One of the most hurtful things I think anyone ever said to me was by a friend at the time, Danny. I was only about nineteen years old. Had I been older and more confident, I would have written him off as being mean or a jerk. He said, “You know, you would actually be kind of, um, pretty, if you weren’t so, you know, fat“. I was initially very hurt, humiliated, and embarrassed, but today I am thankful that he said those unkind words to me.
I initially struggled with losing weight and couldn’t seem to make any progress. I tried going for a daily run, but my legs started to build muscle, which just made them bigger. I tried playing tennis but had a hard time finding a partner and my wrists seemed sore after playing. I read a ton of books on diet and nutrition and tried all the latest fad diets. Finally, my key to successful weight loss turned out to be visualization.
I imagined that every extra ounce of weight I had was the exact food that I ate to put it there. I saw the cookies on my waist instead of my own skin. I saw the pizza hanging under my chin, plus the hamburger and the sandwich. Butter, milk, and potato chips were the flab on my arms. Still today, every time I think about eating something, I visualize where I will have to see what ever it is.
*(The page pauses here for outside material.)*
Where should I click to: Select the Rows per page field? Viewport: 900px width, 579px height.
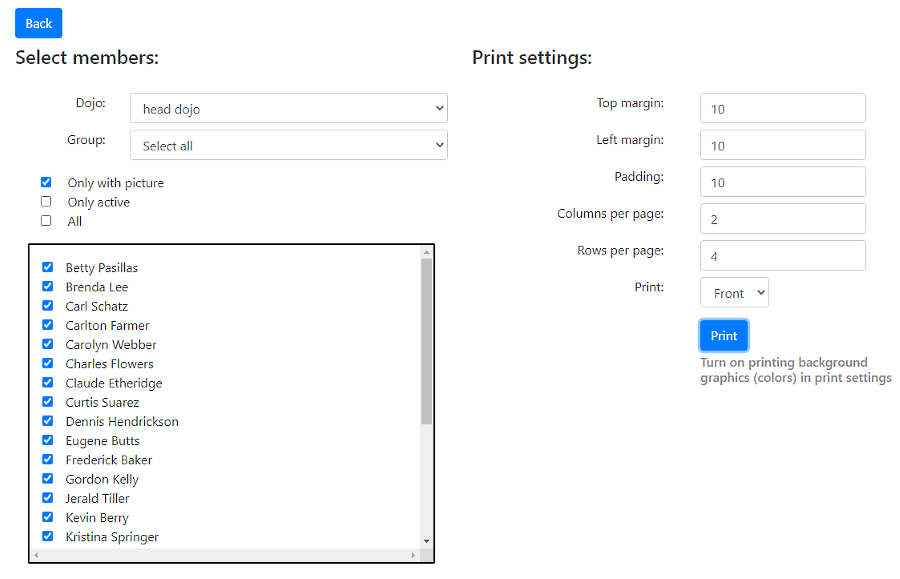point(782,256)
I will be clinging to my body, as if someone could literally come up to me and go shopping.
Consuming less is important, but no matter what dietary school of thought you believe in, food with fat in it undeniably equals body fat, even the good fat like that in nuts and avocados. I continue to leave everything out of my diet that I possibly can. I leave the milk and sugar out of my coffee. I eat my cereal without milk and my salad without dressing. I leave the cheese off my crackers and the butter off my bread. I switch everything I eat to a low fat or fat free version. Believe me, stuff like grapes, apples, and salad and doesn’t hang around. I know that I not only am what I eat; I show what I eat.
It may sound strange, but with so many people struggling with weight loss, I thought I’d share my personal key to success.